I quit my job. Okay, maybe I took a sabbatical from my job, but either way I am in Montana for the next two months, finishing a novel that has nothing to do with food and writing a series of food reviews that have everything to do with first impressions.

Is it fair to judge a restaurant on a lone visit or a single meal? No, but what food review is fair? The average food review is written by some haughty food elitist making his opinion sound more important than that of the average Joe. He makes multiple visits and performs an analysis of the service, the details, and the consistency. He angles his article to the patrons who label themselves “foodies”, his peers in food appreciation.

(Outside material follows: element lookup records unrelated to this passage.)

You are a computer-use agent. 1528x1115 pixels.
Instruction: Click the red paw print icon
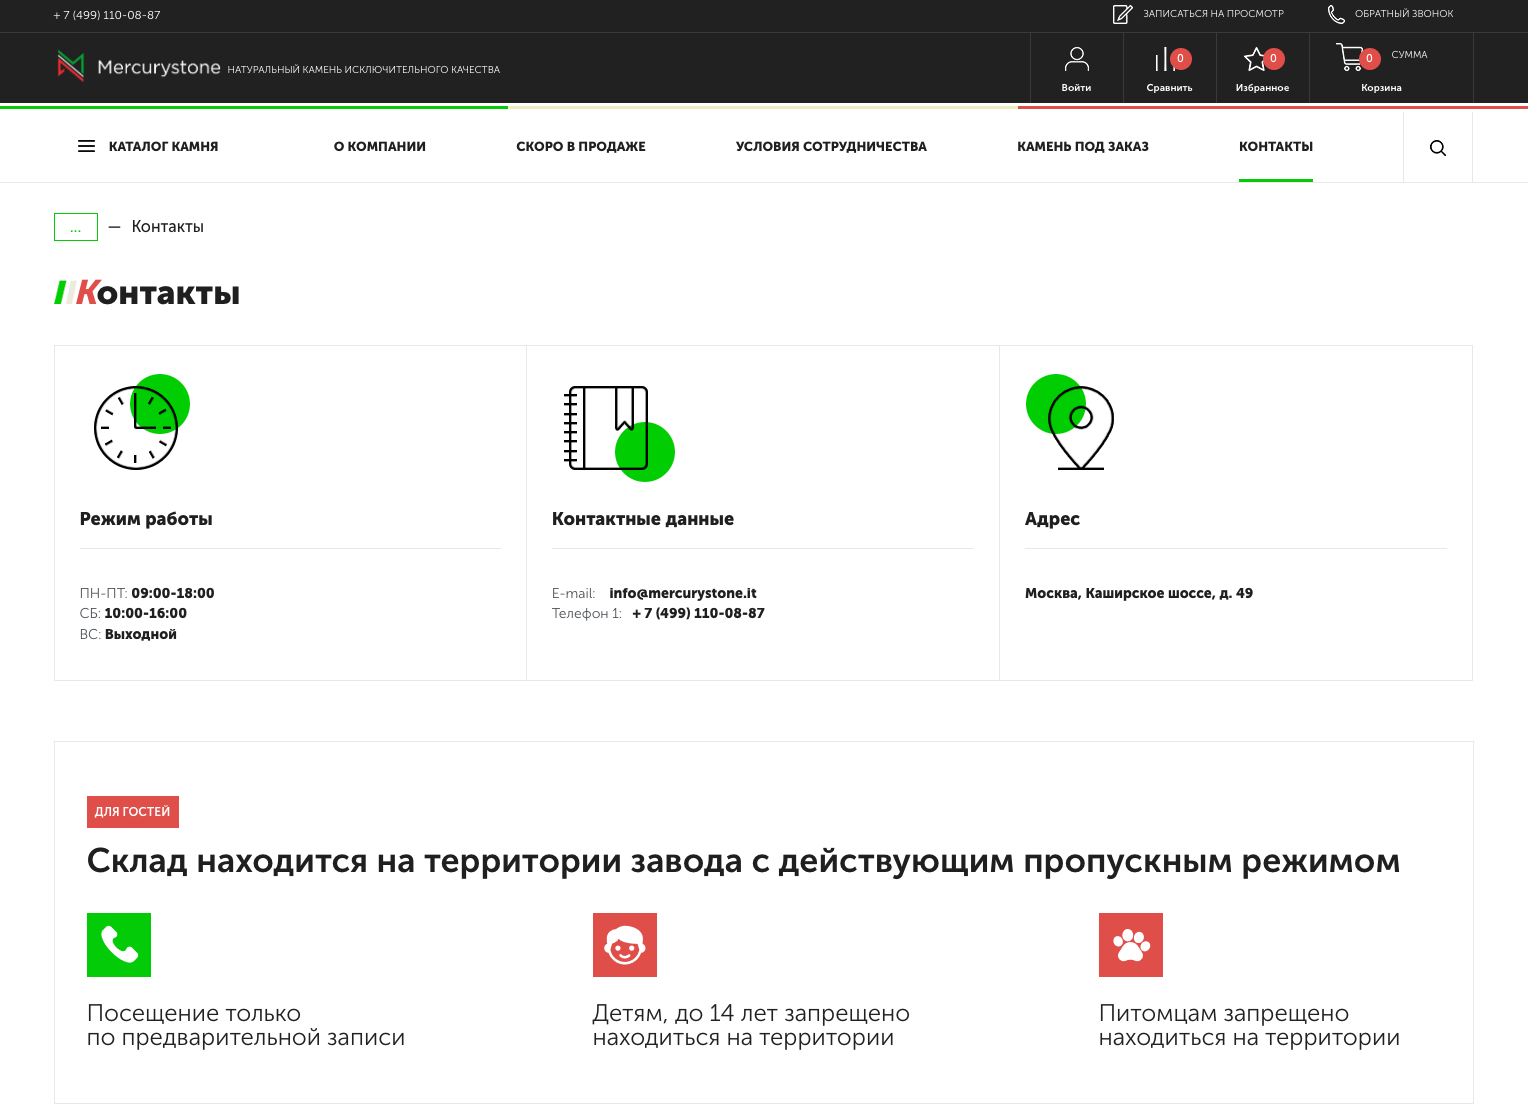(1130, 944)
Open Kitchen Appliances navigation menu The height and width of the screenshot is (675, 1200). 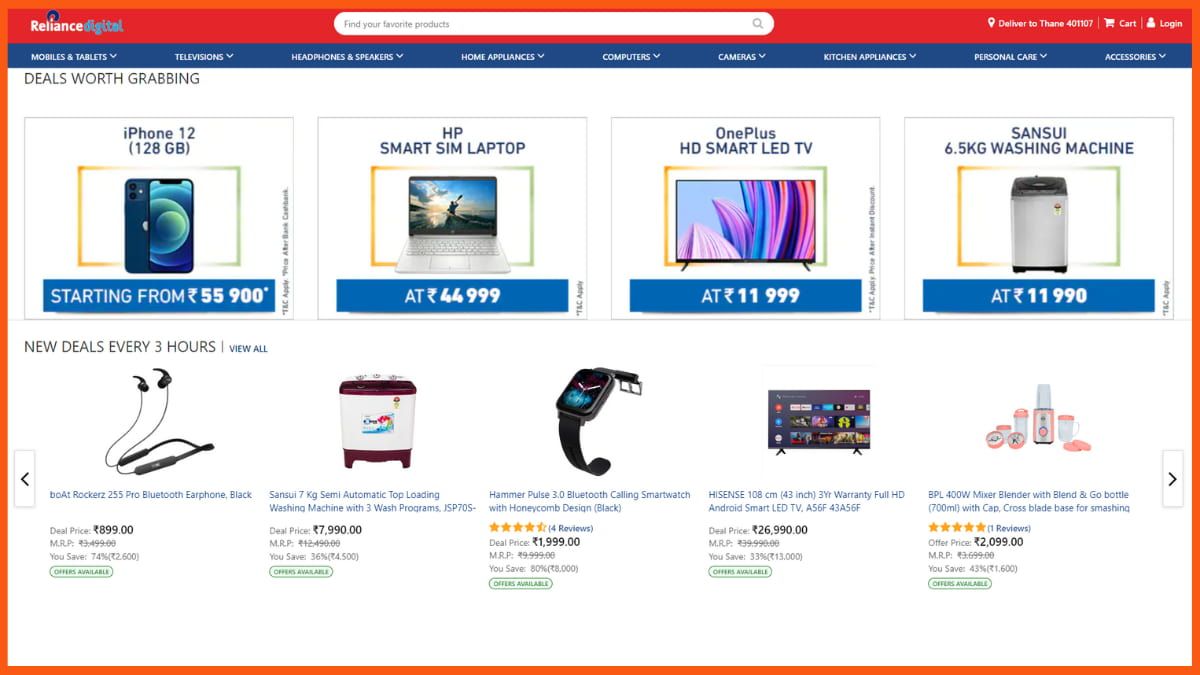coord(870,57)
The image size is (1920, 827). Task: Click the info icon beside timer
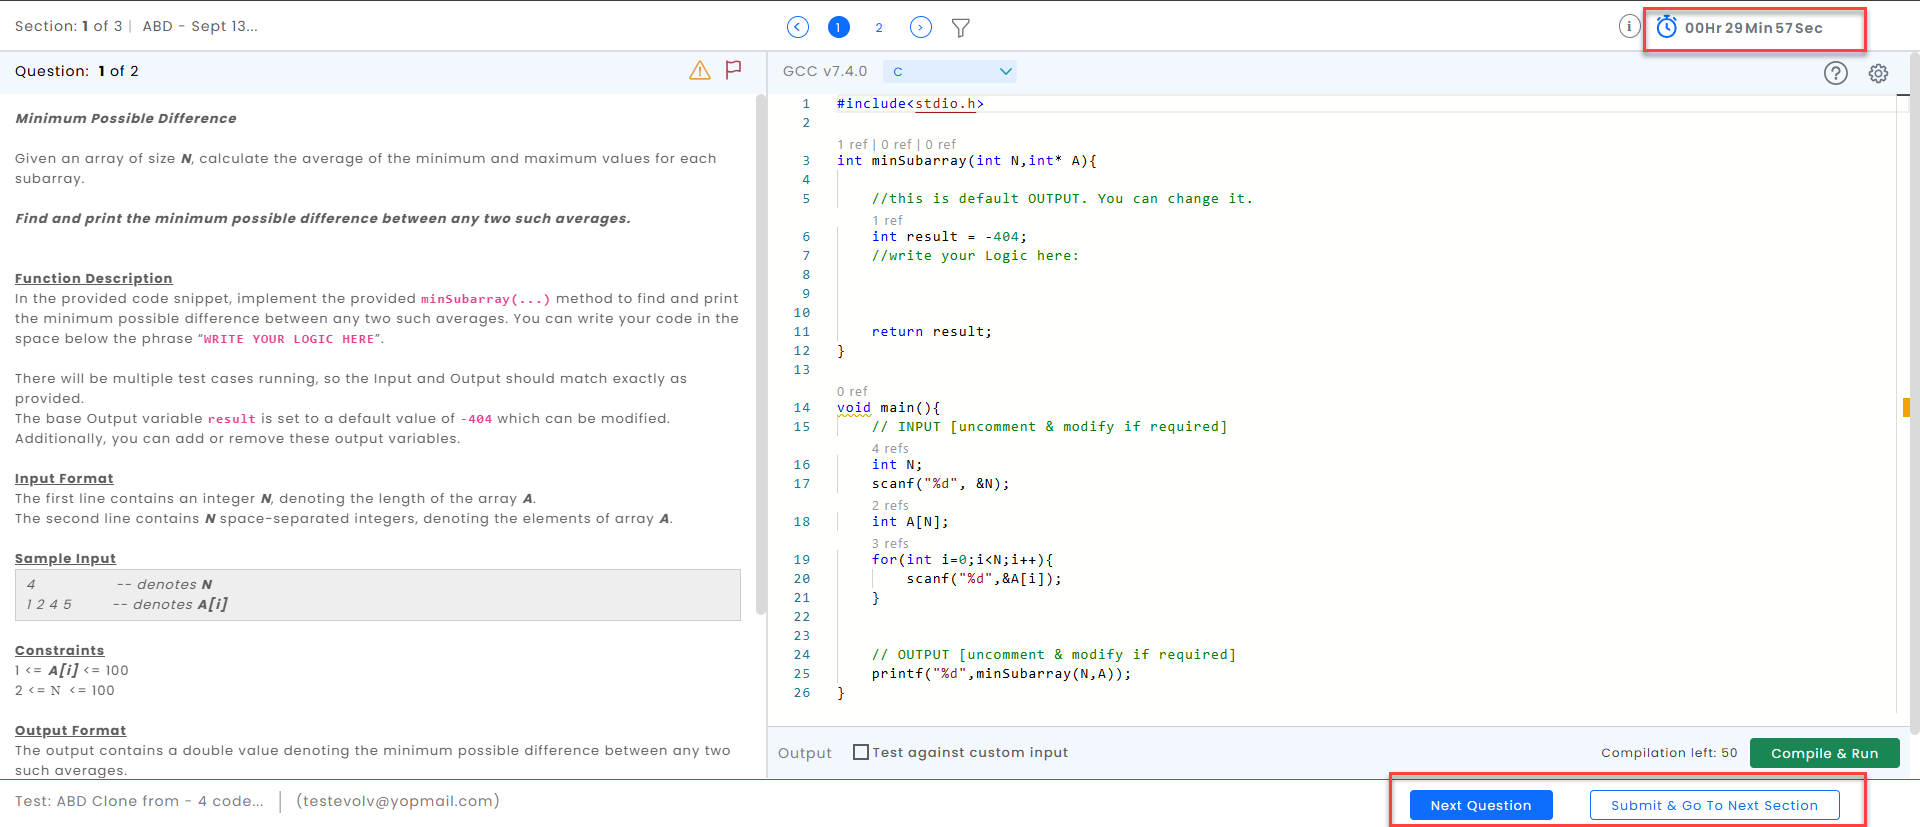coord(1629,27)
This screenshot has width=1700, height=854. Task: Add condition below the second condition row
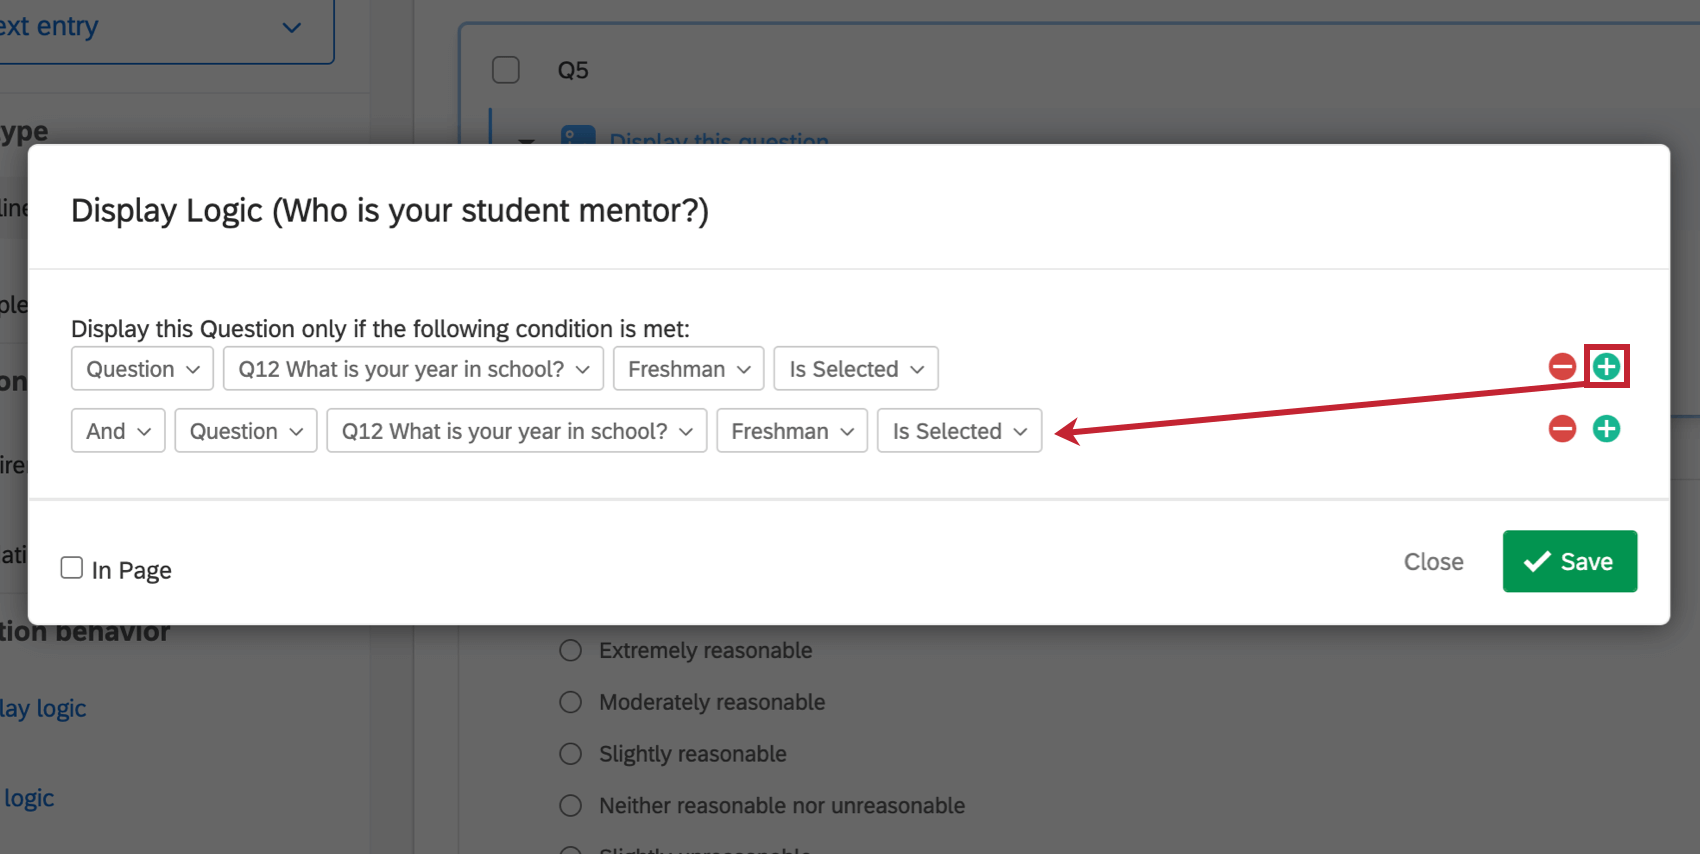[x=1606, y=429]
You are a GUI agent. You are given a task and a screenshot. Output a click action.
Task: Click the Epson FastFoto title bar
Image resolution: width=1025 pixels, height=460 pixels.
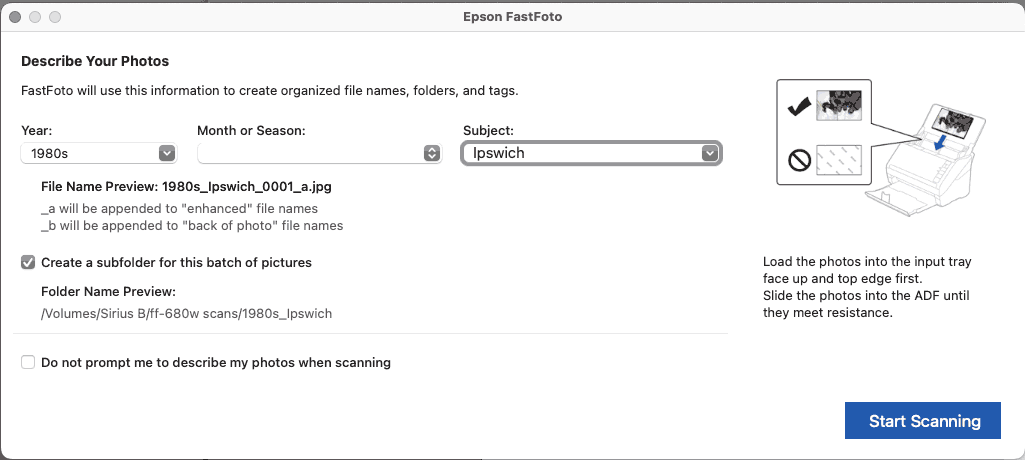tap(512, 17)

We, as chefs, love foodies because they line our pockets. They try our specials. They order multiple courses. We also show them disdain because they write amateur reviews on Yelp and tell us how to do our jobs, when they have no educational background or credentials making them qualified to do so. They watch endless hours of cooking shows and throw elaborate dinner parties for their friends, telling themselves they know better. They buy these reviews as gospel, and believe them to be ruthless.

So the reviewer gave the restaurant a second, maybe a third chance to prove their worthiness of a positive review. What good does that do the average diner? The dictionary defines a foodie as “a person having an enthusiastic interest in the preparation and consumption of good food”. I feel I’m justified in saying that any person choosing to eat at a restaurant, no matter the caliber of that restaurant, is hoping for a good meal and quality service. Despite being perhaps less enlightened than your upper class gastronome, their opinion is actually more ruthless: if they have one bad experience, they ain’t comin’ back. Chefs, with all our knowledge and experience, still often fall into this category of diner. We work long hours, we only get one day off, and we’re not wasting our free time patronizing a restaurant where our water glass is never refilled, the burger is mediocre, and there’s no toilet paper in the bathroom.


It is with this class of diner in mind that I begin the “Average Jo” series, a simple, comprehensive first-impressionistic guide to restaurants that asks the question, “Would I come back here?”